One of the books that was helpful to me in graduate school was Michael Warner’s The Letters of the Republic: Publication and the Public Sphere in Eighteenth-Century America (Harvard, 1990). In his new book The Purpose of the Past, Gordon Wood reprints his review of Warner’s book, which appeared in the New Republic in 1990. We have been working through Wood’s thinking about the historical task and in this review he shows the fundamental difference between the way a historian approaches the past and the way a literary critic approaches the past.
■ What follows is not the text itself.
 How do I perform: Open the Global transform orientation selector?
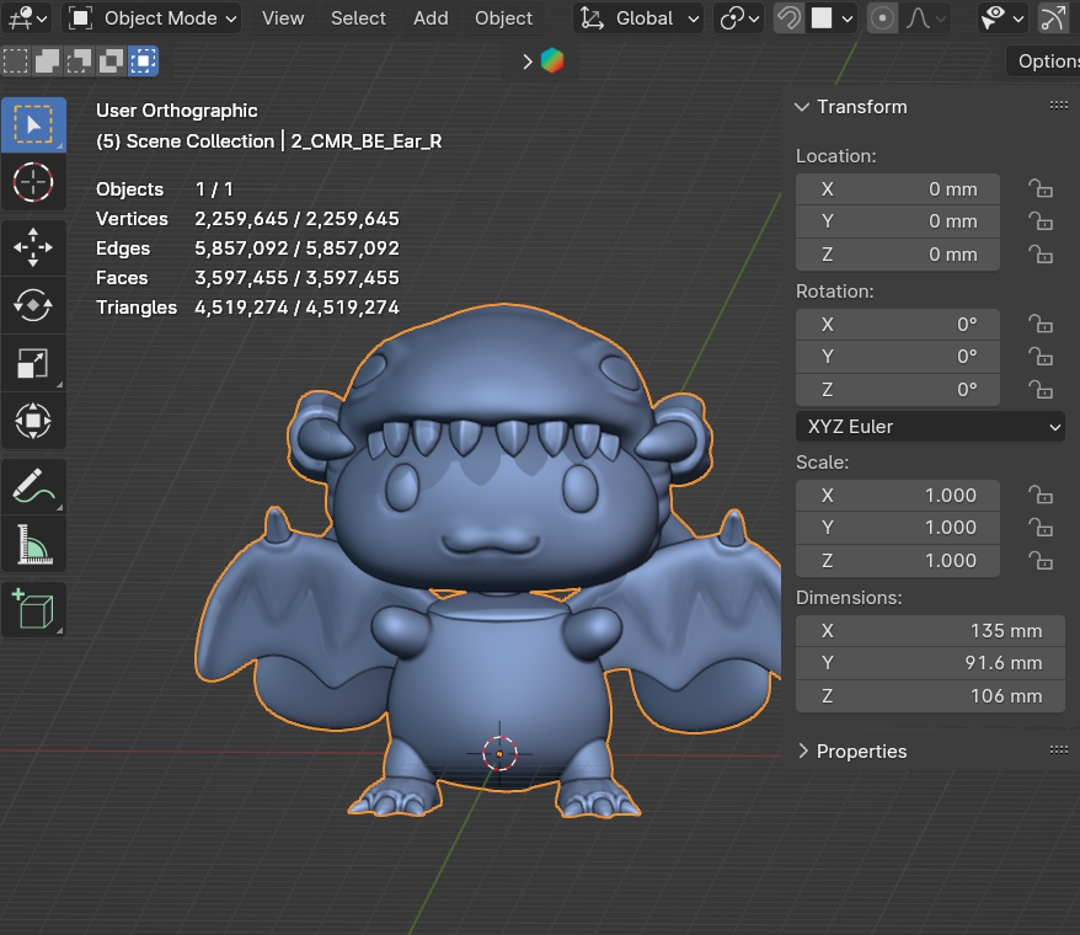coord(640,18)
Wood actually likes The Letters of the Republic. Me too. Warner makes a compelling argument that print empowered ordinary people to engage in public discourse and ultimately allowed them to critique the state. Participation in a burgeoning print culture broke down traditional political power structures in a way that made the American Revolution possible. Back in the mid 1990s I took Warner and the works of scholars such as Benedict Anderson and used them to help explain the evangelical revival known as the First Great Awakening. (Although I tried to suggest that it was actually letter-writing rather than print that created an evangelical community in 18th century New England).
Wood uses this review to show how literary critics approach the past. While he seems to have no beef with what literary scholars do, he wants to make it clear that what they do is NOT history. For Wood, historians “reconstruct the past as accurately as possible.” Literary critics, on the other hand, “have other agendas.” According to Wood, the “new historicism” wants to “deconstruct the past in order to show us that all the values, all the institutions, , all the canons, all the truths, and all the texts by which we live our lives are simply imprisoning fictions that were created by some people in the past (especially white males) for self-serving purposes. These fictions are, therefore, readily susceptible to being destroyed by us in the present, in preparation for the emergence of a new, more just, more democratic order.”
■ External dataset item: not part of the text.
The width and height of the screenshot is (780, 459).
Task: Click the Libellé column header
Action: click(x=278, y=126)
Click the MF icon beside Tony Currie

Wood’s definition of history may seem rather restricting, but I think he is on the mark in distinguishing the way literary critics and historians approach the past. Indeed, history as a discipline is different from literary criticism and it seems that in our quest to be more interdisciplinary we sometimes forget this. I think historians and literary critics should, must, and can learn from one another, but let’s remember that they are two different disciplines.
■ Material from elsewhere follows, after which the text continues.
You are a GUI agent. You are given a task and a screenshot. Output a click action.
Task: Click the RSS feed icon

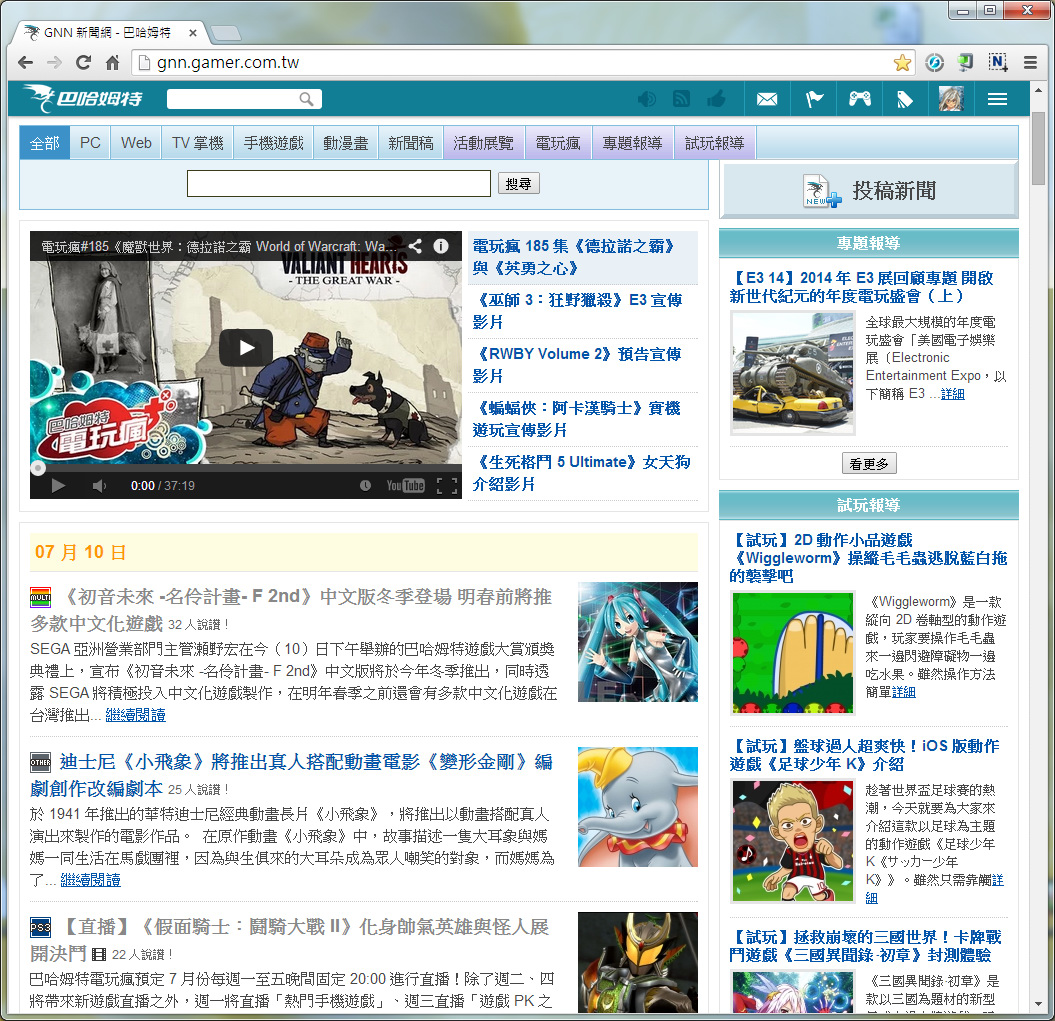tap(681, 99)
Finally, Wood uses this review to criticize the way literary critics, and all theorists for that matter, write. (I might add that historians are not immune from his criticism). He likes Warner’s book and his argument, but sorely laments the fact that his technical prose will prevent the book from reaching the wide audience that his argument deserves.
He writes: “And he (Warner) writes sentences that defy understanding for all but the initiated: ‘The very idea of the diffusion of literature presupposes a recalcitrant social difference. Its implicit center-periphery metaphorics registers the centralization of literacy that the thematic context of the discourse disavows.’ “
Yikes! I don’t understand how cultural theorists write with an agenda of liberation, but most of the people they hope to liberate cannot make sense of their prose.